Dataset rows
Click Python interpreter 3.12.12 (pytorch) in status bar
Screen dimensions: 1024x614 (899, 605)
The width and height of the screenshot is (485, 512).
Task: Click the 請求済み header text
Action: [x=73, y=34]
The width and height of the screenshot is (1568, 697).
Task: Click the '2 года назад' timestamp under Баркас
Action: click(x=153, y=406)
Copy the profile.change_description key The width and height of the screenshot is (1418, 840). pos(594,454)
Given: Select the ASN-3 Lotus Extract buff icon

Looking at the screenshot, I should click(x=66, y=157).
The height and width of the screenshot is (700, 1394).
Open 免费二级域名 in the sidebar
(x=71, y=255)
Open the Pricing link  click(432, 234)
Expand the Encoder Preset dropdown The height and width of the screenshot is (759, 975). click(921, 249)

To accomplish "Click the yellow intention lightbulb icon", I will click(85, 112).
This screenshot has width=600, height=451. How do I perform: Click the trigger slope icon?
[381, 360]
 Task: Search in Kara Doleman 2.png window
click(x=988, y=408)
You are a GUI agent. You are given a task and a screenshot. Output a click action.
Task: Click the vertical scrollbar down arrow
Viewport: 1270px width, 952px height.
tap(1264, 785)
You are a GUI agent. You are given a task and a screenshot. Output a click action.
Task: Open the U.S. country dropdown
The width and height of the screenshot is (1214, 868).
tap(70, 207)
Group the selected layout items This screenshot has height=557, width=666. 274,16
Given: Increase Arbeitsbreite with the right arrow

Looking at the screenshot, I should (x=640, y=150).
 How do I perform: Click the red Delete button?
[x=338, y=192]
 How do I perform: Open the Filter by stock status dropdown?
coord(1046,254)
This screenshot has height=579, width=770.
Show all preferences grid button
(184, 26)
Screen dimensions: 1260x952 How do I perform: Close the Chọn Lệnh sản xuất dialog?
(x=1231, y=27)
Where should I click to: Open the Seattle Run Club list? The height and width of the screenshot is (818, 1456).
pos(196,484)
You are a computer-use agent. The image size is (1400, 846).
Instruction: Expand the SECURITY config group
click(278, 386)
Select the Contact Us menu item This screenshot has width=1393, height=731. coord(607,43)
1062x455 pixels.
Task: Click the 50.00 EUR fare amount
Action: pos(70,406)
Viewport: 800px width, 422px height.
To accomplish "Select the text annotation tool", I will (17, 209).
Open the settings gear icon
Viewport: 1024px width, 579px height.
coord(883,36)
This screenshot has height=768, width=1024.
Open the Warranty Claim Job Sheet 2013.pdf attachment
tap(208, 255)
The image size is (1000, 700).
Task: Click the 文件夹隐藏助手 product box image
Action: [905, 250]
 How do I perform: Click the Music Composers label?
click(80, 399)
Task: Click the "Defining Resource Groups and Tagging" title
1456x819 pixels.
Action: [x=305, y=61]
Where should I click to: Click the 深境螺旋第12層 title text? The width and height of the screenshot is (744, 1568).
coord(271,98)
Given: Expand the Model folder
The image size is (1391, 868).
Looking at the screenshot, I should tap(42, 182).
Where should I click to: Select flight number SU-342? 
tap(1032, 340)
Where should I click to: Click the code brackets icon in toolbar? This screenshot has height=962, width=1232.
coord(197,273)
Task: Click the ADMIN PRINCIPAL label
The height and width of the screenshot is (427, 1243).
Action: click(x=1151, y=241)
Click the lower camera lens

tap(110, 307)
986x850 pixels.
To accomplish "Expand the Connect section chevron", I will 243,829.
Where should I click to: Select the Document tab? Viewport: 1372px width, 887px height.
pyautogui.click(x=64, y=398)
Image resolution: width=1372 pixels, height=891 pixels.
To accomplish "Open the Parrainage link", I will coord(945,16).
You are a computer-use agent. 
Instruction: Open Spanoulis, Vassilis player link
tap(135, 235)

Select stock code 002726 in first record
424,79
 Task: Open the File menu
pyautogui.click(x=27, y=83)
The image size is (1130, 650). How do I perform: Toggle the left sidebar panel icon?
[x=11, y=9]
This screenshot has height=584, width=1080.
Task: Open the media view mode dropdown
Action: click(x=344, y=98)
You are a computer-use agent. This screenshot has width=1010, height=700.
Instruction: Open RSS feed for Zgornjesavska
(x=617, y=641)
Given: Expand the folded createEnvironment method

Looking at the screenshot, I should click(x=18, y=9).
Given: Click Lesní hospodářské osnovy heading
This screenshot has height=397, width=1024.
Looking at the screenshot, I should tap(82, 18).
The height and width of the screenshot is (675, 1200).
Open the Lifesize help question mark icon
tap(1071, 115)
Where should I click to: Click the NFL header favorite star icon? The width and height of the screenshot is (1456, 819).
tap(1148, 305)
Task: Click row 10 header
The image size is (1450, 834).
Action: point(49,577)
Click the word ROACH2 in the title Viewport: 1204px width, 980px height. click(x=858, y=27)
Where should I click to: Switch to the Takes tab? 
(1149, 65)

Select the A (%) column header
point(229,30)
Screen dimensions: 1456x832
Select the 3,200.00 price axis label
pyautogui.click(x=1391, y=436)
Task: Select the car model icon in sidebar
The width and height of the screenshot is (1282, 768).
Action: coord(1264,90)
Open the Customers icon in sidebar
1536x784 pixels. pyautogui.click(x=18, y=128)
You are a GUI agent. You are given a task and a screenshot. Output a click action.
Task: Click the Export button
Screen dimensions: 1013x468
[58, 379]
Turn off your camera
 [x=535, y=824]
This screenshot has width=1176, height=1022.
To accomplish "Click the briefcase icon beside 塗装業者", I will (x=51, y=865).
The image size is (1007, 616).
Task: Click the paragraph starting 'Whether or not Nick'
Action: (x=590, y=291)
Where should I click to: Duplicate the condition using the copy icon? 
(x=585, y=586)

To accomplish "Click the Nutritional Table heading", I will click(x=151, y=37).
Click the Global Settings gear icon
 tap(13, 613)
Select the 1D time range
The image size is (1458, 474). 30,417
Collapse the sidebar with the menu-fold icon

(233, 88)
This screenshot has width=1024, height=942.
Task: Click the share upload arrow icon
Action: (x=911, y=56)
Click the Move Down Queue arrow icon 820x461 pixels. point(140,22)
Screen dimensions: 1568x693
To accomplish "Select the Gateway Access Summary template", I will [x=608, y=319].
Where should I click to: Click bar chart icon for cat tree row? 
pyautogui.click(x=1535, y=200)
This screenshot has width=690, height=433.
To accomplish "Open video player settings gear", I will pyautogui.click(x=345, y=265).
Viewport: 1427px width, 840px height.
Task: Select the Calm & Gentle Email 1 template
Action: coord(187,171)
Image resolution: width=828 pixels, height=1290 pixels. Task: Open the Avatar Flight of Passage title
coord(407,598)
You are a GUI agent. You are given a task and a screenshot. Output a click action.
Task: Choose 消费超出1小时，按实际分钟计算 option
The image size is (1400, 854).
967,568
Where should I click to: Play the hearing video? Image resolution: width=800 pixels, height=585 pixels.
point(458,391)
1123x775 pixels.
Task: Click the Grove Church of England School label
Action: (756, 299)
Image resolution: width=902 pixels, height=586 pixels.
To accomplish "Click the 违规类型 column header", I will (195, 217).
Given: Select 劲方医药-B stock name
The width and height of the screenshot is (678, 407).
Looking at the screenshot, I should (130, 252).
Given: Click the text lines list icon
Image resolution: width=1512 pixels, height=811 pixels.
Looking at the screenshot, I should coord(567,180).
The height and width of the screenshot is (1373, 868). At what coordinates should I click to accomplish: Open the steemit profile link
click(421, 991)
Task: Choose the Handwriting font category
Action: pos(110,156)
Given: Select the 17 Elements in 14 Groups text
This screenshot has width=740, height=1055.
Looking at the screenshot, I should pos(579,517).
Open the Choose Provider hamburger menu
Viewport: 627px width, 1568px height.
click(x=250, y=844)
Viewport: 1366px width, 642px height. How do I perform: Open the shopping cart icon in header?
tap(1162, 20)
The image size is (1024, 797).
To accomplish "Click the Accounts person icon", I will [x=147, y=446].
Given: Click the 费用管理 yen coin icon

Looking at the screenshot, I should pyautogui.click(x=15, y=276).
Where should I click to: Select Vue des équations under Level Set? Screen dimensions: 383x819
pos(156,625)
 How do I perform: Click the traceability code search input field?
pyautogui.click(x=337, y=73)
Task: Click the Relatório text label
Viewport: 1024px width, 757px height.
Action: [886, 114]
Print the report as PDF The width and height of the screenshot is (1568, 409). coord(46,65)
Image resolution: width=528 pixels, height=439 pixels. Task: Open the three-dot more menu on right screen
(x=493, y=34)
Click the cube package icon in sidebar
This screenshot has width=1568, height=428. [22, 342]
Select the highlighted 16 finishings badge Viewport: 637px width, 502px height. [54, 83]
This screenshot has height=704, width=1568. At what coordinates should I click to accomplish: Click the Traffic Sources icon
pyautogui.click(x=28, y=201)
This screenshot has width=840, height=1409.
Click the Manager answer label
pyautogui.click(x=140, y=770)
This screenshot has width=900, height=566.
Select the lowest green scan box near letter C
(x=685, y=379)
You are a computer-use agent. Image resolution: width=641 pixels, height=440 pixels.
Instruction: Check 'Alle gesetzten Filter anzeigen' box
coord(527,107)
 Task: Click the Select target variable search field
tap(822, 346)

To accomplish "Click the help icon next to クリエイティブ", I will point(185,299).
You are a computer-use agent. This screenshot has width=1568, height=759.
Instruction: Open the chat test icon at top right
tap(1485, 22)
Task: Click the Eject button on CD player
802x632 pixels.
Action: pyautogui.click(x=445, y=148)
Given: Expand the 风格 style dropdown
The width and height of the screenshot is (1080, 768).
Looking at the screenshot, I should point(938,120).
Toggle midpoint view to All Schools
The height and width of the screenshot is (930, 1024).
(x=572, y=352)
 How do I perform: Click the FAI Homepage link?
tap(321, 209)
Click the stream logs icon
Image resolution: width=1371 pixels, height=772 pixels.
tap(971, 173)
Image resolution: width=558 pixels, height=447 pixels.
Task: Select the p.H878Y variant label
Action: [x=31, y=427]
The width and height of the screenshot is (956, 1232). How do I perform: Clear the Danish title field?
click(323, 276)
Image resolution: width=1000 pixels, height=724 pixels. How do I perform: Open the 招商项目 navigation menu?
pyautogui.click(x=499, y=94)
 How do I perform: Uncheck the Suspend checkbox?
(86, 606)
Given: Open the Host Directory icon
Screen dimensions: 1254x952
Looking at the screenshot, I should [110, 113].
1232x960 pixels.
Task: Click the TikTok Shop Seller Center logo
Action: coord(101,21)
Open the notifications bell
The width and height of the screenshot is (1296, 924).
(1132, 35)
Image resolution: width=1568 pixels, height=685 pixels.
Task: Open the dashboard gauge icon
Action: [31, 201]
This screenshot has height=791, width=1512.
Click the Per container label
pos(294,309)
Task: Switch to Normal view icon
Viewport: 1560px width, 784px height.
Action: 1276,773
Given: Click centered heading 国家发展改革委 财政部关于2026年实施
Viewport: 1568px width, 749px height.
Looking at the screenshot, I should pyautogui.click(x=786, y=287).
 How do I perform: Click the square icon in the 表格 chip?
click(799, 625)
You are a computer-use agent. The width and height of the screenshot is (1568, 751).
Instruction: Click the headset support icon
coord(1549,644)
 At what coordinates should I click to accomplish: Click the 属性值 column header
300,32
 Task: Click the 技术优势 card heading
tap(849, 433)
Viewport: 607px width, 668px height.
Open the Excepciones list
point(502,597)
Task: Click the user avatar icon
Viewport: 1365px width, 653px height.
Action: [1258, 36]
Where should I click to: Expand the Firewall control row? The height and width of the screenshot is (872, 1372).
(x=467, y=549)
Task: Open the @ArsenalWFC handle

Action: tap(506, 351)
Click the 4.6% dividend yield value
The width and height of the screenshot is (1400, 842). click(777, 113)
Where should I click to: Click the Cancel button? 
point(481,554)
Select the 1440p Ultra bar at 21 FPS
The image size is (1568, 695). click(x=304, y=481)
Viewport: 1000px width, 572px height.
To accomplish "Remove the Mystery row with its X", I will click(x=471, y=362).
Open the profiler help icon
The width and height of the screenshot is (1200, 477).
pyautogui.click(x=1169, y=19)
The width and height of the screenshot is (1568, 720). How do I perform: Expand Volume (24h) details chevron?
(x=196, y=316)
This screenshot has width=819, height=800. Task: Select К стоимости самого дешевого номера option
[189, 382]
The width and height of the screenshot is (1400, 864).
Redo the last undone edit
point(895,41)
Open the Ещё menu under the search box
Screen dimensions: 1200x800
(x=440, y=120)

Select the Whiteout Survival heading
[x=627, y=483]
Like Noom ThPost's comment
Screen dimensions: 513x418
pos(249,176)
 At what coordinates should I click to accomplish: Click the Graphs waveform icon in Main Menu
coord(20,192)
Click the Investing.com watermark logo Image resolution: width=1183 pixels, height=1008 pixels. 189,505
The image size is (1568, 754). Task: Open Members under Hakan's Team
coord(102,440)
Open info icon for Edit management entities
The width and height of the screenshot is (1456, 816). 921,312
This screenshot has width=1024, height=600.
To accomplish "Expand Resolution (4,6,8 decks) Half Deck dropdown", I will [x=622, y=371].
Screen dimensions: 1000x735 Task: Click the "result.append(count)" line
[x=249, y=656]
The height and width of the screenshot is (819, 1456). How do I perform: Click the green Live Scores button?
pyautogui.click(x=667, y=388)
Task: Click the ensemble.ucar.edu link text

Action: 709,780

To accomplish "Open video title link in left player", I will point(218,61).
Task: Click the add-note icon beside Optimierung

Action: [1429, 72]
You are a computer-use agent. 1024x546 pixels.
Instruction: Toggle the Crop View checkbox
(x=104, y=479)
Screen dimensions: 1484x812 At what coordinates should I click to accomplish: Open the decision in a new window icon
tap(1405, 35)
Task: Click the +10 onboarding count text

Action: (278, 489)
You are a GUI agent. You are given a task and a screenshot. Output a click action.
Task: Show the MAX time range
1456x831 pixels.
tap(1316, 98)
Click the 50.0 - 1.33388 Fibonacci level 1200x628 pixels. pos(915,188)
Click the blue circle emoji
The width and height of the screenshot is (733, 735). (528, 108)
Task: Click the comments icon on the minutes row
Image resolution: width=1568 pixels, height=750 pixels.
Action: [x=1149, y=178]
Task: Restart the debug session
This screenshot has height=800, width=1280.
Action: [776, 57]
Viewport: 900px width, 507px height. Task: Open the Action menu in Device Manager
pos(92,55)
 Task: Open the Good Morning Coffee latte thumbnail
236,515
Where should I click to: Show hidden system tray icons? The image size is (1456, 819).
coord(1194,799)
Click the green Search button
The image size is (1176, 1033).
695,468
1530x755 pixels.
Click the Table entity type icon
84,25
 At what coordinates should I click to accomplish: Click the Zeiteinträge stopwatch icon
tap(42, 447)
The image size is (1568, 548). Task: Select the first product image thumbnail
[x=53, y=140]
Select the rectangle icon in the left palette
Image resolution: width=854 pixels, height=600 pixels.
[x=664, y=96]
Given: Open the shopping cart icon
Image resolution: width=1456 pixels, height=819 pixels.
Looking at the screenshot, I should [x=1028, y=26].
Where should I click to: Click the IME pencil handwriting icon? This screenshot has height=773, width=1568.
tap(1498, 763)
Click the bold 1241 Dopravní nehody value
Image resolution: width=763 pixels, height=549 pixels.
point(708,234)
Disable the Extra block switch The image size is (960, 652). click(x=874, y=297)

> Prompt
Arrange the lines of the listing, from the one containing "Viewport: 1366px width, 642px" through the one containing "pyautogui.click(x=337, y=73)", as a Markdown table with the columns n and Line. Give each row its number and leave out blank lines.

> Expected answer
| n | Line |
|---|---|
| 1 | Viewport: 1366px width, 642px height. How do I perform: Open the shopping cart icon in header? |
| 2 | tap(1162, 20) |
| 3 | The image size is (1024, 797). |
| 4 | To accomplish "Click the Accounts person icon", I will [x=147, y=446]. |
| 5 | Given: Click the 费用管理 yen coin icon |
| 6 | Looking at the screenshot, I should pyautogui.click(x=15, y=276). |
| 7 | Where should I click to: Select Vue des équations under Level Set? Screen dimensions: 383x819 |
| 8 | pos(156,625) |
| 9 |  How do I perform: Click the traceability code search input field? |
| 10 | pyautogui.click(x=337, y=73) |